I wrote a few times in 2008 and early 2009 that as historic and mind bending the times we were living through then were, that when all the details of what was happening behind the scenes leaked out in the coming years ... that's where the truly fascinating information would be found. How short are memories are - all the furor over the direct handout to investment (and other) banks the world over, led by our friends at Goldman Sachs (GS) via AIG swap agreements - is but a distant memory.
If you are not familiar with the story, a flailing AIG (which should not even exist anymore) owed our financial oligarchs a lot of money. Most companies on the verge of bankruptcy - in a ploy to try to stay alive - settle with their creditors for perhaps 20, 40, 60 cents on the dollar; depending on how bad their financial situation is. But since the most important people to our government (the bankers) were involed, the US taxpayer's money came to the rescue to make sure they were paid not at 30 cents on the dollar, not at 60 cents on the dollar, but 100 cents on the dollar. Because the last thing we want to do is to put the gravy train of political contributions ahead of the citizens of the US.
Since these sort of things tend to peeve the American people, it was important for Mr. Geithner to delay the disclosure at the time of the payments... and instead let the details come out many months later when the firestorm had passed. In return for such good deeds and protecting the bankers, Mr. Geithner was of course promoted.
We were not fooled...
- During the original bailout [Oct 17, 2008: Your Tax Money Paid to Investment Banks and Hedge Funds via AIG]

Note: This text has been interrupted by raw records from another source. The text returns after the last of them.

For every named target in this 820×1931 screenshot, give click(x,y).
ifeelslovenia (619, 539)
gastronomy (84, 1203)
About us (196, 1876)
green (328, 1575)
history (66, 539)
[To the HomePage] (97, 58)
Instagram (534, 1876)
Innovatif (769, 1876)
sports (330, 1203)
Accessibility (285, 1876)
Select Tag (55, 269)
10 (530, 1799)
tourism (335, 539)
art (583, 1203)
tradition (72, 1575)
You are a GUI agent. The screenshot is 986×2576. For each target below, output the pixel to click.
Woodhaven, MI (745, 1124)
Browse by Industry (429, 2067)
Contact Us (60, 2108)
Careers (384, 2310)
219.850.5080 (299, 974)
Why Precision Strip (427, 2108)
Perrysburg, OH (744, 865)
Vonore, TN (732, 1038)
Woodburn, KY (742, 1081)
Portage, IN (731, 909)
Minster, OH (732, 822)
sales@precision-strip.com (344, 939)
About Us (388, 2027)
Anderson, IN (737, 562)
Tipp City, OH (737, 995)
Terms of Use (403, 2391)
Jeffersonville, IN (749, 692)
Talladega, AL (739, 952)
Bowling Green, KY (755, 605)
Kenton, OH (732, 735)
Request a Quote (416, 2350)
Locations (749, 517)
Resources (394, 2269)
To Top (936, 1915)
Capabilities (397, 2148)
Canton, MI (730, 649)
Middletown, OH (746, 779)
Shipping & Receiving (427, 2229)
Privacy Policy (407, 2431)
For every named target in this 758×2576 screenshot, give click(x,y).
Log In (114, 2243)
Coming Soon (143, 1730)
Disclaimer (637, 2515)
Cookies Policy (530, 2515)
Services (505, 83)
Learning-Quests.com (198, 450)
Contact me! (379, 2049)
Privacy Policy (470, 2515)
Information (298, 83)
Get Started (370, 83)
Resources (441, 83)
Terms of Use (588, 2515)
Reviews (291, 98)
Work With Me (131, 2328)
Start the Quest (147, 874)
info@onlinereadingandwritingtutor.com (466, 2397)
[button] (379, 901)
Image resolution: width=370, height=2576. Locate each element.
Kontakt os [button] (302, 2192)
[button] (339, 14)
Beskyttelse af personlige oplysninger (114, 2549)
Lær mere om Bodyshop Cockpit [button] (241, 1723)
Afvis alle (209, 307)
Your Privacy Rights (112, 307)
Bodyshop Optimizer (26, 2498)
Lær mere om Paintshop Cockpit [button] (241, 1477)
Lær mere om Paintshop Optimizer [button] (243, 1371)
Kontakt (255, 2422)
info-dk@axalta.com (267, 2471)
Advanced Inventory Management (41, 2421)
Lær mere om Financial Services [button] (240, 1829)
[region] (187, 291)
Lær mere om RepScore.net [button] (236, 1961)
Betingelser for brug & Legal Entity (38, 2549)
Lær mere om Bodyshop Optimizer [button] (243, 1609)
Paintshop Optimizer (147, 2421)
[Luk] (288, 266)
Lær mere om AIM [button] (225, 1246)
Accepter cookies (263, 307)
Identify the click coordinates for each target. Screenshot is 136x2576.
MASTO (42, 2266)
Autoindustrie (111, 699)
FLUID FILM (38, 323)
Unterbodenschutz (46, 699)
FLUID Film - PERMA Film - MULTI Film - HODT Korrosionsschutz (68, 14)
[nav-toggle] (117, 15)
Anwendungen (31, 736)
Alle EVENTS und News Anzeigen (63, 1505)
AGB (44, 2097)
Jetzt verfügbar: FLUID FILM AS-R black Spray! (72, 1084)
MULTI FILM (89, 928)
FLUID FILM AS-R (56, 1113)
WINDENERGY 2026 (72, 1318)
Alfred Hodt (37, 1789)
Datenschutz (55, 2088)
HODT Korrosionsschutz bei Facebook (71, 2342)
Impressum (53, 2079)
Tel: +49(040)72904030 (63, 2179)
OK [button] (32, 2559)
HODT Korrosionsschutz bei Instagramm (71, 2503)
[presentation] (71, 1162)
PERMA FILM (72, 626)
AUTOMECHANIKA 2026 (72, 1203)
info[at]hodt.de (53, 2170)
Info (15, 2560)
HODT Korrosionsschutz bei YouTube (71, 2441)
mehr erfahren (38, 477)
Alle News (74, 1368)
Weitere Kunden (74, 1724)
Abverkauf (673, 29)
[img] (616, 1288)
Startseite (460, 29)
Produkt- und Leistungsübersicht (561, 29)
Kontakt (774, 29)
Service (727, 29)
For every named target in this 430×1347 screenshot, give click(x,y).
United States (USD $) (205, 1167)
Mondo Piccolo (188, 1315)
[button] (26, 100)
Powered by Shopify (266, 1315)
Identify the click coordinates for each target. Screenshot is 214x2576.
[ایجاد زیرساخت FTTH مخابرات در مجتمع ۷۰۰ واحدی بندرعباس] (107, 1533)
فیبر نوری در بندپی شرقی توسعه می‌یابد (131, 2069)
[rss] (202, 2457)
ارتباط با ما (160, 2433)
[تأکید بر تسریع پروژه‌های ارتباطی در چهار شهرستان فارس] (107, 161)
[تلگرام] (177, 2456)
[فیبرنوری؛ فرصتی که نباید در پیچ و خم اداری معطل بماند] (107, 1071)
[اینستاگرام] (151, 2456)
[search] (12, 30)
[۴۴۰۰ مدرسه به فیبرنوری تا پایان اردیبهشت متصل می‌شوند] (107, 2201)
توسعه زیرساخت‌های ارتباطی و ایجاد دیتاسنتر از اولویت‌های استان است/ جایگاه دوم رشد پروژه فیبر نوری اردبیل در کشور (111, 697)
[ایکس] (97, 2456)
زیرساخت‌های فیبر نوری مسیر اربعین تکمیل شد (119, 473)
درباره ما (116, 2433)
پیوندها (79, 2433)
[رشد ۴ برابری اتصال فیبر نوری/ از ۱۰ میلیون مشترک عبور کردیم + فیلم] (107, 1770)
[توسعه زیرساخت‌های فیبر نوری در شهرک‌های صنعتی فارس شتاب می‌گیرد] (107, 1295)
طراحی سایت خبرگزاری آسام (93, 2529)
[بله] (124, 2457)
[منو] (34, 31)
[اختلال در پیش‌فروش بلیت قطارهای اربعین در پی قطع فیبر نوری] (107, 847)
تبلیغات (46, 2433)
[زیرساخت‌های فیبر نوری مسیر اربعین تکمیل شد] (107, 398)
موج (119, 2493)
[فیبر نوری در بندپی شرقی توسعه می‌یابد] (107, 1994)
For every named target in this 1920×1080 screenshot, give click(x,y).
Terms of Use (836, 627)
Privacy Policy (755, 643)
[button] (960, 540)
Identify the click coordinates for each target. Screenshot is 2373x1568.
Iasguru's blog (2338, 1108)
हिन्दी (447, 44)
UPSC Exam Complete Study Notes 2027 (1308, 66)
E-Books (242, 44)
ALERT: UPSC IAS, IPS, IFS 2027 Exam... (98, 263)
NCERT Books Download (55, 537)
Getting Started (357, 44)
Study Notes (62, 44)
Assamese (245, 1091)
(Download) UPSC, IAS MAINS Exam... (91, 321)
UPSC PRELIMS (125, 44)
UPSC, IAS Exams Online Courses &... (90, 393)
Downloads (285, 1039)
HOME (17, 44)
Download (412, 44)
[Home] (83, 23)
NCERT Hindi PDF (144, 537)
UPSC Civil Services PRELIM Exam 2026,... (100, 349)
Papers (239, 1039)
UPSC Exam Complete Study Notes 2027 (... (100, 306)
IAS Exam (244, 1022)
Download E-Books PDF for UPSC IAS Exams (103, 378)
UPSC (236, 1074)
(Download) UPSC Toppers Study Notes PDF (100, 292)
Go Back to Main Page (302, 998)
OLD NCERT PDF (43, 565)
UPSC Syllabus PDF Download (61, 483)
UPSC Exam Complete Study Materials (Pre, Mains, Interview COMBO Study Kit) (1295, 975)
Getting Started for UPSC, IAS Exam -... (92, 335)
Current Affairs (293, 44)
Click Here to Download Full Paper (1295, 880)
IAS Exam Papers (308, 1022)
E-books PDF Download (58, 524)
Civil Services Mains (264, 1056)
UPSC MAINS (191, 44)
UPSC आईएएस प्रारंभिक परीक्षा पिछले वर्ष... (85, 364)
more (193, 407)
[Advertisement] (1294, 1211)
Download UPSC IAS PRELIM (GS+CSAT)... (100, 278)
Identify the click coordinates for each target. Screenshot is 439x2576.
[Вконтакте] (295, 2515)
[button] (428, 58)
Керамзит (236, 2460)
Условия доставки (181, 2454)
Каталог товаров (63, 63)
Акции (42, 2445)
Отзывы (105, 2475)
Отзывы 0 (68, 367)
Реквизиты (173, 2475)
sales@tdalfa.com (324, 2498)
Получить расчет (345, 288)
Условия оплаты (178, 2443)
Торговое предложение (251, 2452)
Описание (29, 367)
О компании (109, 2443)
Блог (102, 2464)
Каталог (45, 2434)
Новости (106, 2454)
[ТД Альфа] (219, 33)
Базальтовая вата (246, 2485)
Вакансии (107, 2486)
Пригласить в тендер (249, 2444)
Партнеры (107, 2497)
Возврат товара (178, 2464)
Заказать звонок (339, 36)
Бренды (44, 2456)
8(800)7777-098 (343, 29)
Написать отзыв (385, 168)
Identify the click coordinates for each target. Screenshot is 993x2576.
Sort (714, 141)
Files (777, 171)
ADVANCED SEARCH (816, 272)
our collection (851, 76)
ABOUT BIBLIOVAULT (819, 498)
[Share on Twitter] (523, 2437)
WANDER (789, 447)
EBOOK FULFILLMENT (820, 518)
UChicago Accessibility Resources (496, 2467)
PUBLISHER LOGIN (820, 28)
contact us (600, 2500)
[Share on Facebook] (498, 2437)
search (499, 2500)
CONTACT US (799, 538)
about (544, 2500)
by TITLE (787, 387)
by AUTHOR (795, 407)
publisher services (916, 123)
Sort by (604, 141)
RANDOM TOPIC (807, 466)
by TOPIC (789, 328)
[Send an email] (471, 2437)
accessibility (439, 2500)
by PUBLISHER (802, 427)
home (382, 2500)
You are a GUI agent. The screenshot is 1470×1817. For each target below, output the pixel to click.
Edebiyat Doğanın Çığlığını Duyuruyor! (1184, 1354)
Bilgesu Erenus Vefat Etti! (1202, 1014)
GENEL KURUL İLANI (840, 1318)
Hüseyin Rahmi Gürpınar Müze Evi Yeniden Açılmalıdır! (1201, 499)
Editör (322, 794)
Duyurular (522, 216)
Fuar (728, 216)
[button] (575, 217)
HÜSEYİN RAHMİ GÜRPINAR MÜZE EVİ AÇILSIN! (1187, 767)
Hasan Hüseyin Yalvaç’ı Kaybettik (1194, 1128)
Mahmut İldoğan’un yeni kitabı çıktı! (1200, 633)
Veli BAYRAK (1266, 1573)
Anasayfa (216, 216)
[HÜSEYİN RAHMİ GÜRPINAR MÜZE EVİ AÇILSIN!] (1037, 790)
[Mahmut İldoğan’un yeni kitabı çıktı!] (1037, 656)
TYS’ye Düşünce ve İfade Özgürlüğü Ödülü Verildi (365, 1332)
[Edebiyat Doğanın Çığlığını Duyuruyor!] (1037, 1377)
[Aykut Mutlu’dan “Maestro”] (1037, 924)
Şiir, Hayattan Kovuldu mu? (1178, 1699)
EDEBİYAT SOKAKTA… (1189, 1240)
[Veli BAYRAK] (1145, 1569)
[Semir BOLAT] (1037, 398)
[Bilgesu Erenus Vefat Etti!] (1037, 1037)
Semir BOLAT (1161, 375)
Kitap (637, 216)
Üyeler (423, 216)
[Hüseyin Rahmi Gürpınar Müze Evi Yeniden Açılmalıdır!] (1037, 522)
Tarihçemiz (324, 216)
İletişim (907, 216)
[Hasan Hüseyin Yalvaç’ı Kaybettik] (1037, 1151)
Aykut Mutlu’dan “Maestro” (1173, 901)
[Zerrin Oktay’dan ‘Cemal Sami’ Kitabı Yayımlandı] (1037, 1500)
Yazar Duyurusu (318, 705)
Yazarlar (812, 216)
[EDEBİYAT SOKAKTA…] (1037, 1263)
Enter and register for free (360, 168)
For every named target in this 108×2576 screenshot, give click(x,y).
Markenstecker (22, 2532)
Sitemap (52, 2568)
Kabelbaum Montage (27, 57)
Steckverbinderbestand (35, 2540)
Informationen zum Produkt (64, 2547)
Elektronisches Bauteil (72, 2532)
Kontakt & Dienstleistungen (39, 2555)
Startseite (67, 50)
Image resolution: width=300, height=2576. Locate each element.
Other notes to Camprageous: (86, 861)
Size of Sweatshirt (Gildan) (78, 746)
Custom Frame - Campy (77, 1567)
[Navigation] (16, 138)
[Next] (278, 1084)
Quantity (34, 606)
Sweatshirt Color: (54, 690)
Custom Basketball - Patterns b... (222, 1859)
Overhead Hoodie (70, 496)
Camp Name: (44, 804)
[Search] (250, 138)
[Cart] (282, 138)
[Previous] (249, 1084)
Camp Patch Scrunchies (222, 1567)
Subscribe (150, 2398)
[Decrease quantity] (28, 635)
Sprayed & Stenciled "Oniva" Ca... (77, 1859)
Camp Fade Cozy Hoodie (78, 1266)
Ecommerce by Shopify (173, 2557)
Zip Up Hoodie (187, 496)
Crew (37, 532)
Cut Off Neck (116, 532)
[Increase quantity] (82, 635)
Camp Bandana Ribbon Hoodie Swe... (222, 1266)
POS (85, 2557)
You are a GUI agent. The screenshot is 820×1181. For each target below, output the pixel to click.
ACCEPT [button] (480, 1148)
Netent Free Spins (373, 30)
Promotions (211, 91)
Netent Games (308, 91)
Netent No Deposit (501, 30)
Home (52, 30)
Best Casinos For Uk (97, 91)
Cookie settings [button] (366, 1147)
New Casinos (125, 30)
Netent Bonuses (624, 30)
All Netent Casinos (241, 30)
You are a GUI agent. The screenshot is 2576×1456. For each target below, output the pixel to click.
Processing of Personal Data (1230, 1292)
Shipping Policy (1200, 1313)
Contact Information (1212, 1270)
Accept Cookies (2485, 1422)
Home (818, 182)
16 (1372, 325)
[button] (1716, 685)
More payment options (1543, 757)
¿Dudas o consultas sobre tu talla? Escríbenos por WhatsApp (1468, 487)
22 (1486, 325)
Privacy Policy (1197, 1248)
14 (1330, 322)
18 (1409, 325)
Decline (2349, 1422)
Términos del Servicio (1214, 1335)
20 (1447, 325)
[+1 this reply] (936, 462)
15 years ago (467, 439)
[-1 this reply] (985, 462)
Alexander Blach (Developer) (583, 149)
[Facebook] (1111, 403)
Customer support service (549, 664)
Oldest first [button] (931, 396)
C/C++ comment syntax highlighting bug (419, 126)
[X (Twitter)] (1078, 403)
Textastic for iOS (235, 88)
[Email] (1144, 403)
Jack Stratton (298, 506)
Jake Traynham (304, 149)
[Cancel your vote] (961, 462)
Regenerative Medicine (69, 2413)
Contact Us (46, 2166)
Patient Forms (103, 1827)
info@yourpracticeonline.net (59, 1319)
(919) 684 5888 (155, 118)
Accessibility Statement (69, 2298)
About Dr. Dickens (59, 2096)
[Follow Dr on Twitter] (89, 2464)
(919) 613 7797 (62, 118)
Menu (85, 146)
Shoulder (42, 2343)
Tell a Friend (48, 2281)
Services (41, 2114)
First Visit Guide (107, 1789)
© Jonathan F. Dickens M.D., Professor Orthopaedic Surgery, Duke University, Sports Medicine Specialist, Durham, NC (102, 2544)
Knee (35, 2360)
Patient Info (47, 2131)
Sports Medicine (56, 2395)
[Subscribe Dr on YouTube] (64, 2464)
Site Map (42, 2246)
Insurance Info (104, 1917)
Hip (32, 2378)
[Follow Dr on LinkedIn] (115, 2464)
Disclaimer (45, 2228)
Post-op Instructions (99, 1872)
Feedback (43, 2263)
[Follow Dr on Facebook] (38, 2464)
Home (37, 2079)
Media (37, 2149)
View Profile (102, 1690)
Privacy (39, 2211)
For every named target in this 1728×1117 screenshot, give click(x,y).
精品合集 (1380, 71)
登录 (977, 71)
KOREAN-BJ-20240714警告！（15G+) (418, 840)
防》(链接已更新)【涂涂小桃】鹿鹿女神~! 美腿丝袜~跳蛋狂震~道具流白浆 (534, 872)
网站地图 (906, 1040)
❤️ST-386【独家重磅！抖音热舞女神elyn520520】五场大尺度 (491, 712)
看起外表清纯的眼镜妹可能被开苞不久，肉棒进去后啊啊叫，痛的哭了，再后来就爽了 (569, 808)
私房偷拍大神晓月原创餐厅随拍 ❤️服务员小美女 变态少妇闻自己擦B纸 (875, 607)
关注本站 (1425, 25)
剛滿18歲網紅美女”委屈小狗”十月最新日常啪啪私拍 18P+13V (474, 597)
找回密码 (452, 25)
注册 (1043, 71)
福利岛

- 5 months later when the details were actually released [Mar 6, 2009: AIG Counterparty Furor Grows]
On to today's Bloomberg story
- The Federal Reserve Bank of New York, then led by Timothy Geithner, told American International Group Inc. to withhold details from the public about the bailed-out insurer’s payments to banks during the depths of the financial crisis, e-mails between the company and its regulator show.
- AIG said in a draft of a regulatory filing that the insurer paid banks, which included Goldman Sachs Group Inc. and Societe Generale SA, 100 cents on the dollar for credit-default swaps they bought from the firm. The New York Fed crossed out the reference, according to the e-mails, and AIG excluded the language when the filing was made public on Dec. 24, 2008.
- The e-mails were obtained by Representative Darrell Issa, ranking member of the House Oversight and Government Reform Committee.
I don't know Mr. Issa's politics, but I do know he has been one of the few people in Congress who actually has been fighting for disclosure and transparency without relent the past 3 years, so let me applaud him on that front.
- The New York Fed took over negotiations between AIG and the banks in November 2008 as losses on the swaps, which were contracts tied to subprime home loans, threatened to swamp the insurer weeks after its taxpayer-funded rescue. The regulator decided that Goldman Sachs and more than a dozen banks would be fully repaid for $62.1 billion of the swaps, prompting lawmakers to call the AIG rescue a “backdoor bailout” of financial firms.
- “It appears that the New York Fed deliberately pressured AIG to restrict and delay the disclosure of important information,” said Issa, a California Republican. Taxpayers “deserve full and complete disclosure under our nation’s securities laws, not the withholding of politically inconvenient information.”
- Issa requested the e-mails from AIG Chief Executive Officer Robert Benmosche in October after Bloomberg News reported that the New York Fed ordered the crippled insurer not to negotiate for discounts in settling the swaps.
Again that last point is so important... when a company you are dealing with as a counterparty is going belly up, you are thankful to get anything back. In AIG's case the losses were so severe, 20 cents on the dollar most likely would of been a miracle. But with your grandchildren's help, US and international banks were allowed the gift of 100 cents on the dollar. Tim Geithner demand no negotiations.
- The e-mail exchanges between AIG and the New York Fed over the insurer’s disclosure of the transactions show that the regulator pressed the company to keep details out of the public eye.
- The e-mails span five months starting in November 2008 and include requests from the New York Fed to withhold documents and delay disclosures.
- AIG’s Dec. 24, 2008, filing was challenged privately by the U.S. Securities and Exchange Commission, which polices the adequacy of disclosures by publicly traded firms. The agency said in a letter to then-CEO Edward Liddy six days later that AIG should provide a Schedule A, which lists collateral postings for the swaps and names the bank counterparties that purchased them from the company. The Schedule A was disclosed about five months later in a filing.
Of course the Fed's legal counsel is washing its hands of the matter ... in perfect legalese talk:
- “Our position has always been that if AIG’s securities lawyers determine that AIG is legally obligated to make a particular filing or disclosure, then that is what AIG must do,” said Jack Gutt, a spokesman for the New York Fed, in an e- mailed statement. Gutt said it was appropriate for the New York Fed, as party to deals outlined in the filings, “to provide comments on a number of issues, including disclosures, with the understanding that the final decision rested with AIG’s securities counsel.”
This is laughable beyond comment. As if AIG's legal team was going to do an end around the counsel of the New York Fed and do a disclosure that they were being pressed not to do.